>> begin TEXT SHOWN
There was an Englishman, an Irishman and a Scotsman... Actually, in this case, two Germans, a Canadian, and a mad trombonist, discussing our motivation for walking 800km across Spain. A pertinent question. Religious, spiritual, cultural? In the embarrassed silence, the truth dawns. All of the above are important - but we wanted some winter sun.
Sunshine! We walk across endless ploughed fields, bask and gloat. How's the Frozen North? Plan cheery postcards to friends at home: "Lovely and warm, how about you?". By dusk, my ears are sunburnt. I love it when a plan comes together.
Wake to a grey world. Fog? In Spain? No, freezing fog. Discover this when I step outside and my specs ice over. Windscreen wipers, anyone? Walk on in a chorus of sniffs, dripping noses and maledictions heaped on the weather-gods.
Villages are reduced to ghostly shadows along the trail. By dusk my ears (ever-sensitive weather instruments) are frostbitten. Same effect as sunburn, but bluer. Goes with my eyes.
Sleep in an unheated hostel with cold water and no stove. Joachim wakes up coughing. We frantically chew garlic and suck lemons to ward off the germs. Not sure if it works, but nobody else comes near us all day.
Burgos! Famed for its near-white Gothic cathedral, which, as we arrive, gleams snow-white - through a blizzard. Joachim and Jose are both coughing hard. Quick! More lemons! As we reach the (unheated) hostel, a pilgrim looks up from a hot foot-bath. I know him! We met in Belgium in April.
>> end TEXT SHOWN
◆ **TASK 1**
Please write out the part of the walking diary that opens with the words containing "Sleep in an" and closes with "Belgium in April.".
◆ **TASK 2**
Write the next passage of the walking diary, starting after its final sentence.
>> begin LISTING
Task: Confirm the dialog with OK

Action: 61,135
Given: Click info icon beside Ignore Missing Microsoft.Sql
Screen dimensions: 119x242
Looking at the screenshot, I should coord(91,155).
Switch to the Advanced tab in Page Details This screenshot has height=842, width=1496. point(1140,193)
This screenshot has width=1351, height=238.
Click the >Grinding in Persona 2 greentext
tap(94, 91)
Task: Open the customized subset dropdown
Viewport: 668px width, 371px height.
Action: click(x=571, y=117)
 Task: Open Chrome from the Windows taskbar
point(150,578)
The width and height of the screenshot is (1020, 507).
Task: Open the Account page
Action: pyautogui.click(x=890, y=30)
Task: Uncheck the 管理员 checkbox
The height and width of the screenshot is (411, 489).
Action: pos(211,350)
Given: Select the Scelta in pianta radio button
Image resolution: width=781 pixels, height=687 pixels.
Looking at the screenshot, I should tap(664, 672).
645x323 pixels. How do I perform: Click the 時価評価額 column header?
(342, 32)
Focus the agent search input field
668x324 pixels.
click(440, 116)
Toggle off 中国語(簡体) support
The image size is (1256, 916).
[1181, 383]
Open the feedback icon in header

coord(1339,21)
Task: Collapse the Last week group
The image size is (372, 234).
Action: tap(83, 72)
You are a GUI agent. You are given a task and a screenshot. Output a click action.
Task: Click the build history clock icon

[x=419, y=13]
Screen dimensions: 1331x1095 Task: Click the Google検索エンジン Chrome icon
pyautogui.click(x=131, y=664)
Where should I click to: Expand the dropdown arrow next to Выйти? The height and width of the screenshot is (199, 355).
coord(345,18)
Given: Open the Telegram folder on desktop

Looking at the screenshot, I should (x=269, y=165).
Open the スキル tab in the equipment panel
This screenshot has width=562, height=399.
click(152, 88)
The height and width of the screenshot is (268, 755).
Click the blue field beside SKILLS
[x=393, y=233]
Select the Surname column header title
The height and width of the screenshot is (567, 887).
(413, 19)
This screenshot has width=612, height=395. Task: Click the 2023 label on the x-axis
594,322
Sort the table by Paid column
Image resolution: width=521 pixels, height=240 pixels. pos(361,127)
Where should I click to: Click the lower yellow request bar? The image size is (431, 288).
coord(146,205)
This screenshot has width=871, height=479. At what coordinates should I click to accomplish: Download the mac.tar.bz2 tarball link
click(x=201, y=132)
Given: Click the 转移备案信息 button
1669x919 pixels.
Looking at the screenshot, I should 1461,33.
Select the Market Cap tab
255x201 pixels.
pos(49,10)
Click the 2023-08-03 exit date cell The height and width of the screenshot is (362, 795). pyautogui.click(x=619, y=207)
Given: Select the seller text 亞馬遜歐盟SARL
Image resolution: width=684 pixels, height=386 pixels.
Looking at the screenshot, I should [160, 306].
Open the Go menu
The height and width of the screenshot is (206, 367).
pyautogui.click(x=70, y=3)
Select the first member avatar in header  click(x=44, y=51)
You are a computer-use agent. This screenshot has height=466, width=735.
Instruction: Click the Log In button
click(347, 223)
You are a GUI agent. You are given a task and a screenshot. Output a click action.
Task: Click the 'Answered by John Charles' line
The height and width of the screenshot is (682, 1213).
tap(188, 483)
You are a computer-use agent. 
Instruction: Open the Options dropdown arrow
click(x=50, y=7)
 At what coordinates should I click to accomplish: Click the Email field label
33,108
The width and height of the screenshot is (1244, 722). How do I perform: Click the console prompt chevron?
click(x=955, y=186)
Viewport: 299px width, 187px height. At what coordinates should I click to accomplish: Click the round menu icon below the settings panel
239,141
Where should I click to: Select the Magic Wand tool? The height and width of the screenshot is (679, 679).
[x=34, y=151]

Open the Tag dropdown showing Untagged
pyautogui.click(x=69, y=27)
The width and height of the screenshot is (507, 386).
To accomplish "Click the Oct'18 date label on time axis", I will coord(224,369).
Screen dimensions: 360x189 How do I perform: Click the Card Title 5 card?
>> end LISTING
◆ **ANSWER 1**
Sleep in an unheated hostel with cold water and no stove. Joachim wakes up coughing. We frantically chew garlic and suck lemons to ward off the germs. Not sure if it works, but nobody else comes near us all day.
Burgos! Famed for its near-white Gothic cathedral, which, as we arrive, gleams snow-white - through a blizzard. Joachim and Jose are both coughing hard. Quick! More lemons! As we reach the (unheated) hostel, a pilgrim looks up from a hot foot-bath. I know him! We met in Belgium in April.

◆ **ANSWER 2**
"Martin! What are you doing here?" Embarrassed pause. "I'm on the run from the taxman."
Takes all sorts to make a pilgrimage.
Snow continues. Grows heavier. And heavier. Only one thing for it. Suck more lemons. Then go out and build a snowman.
Pilgrim joke: "Don't go too fast, you'll catch a cold!" But sometimes lemons aren't enough. Sure enough, the lurgi strikes. Get used to waking up coughing in frigid hostels and seeing the ice on the walls.
The seediest bar becomes a haven of warmth, a hot shower is worth a 10-mile detour. Thank God for camping cookers! Amazing how many people can huddle round one burner...
Then, at last, a hostel with proper heating, a proper kitchen, and even piped Gregorian chants! Heaven must be something like this.
A British pilgrim greets us. He's walking home, but: "I'm scared of the Burgos mafia..."
"I seduced the boss's girlfriend."
Definitely takes all sorts.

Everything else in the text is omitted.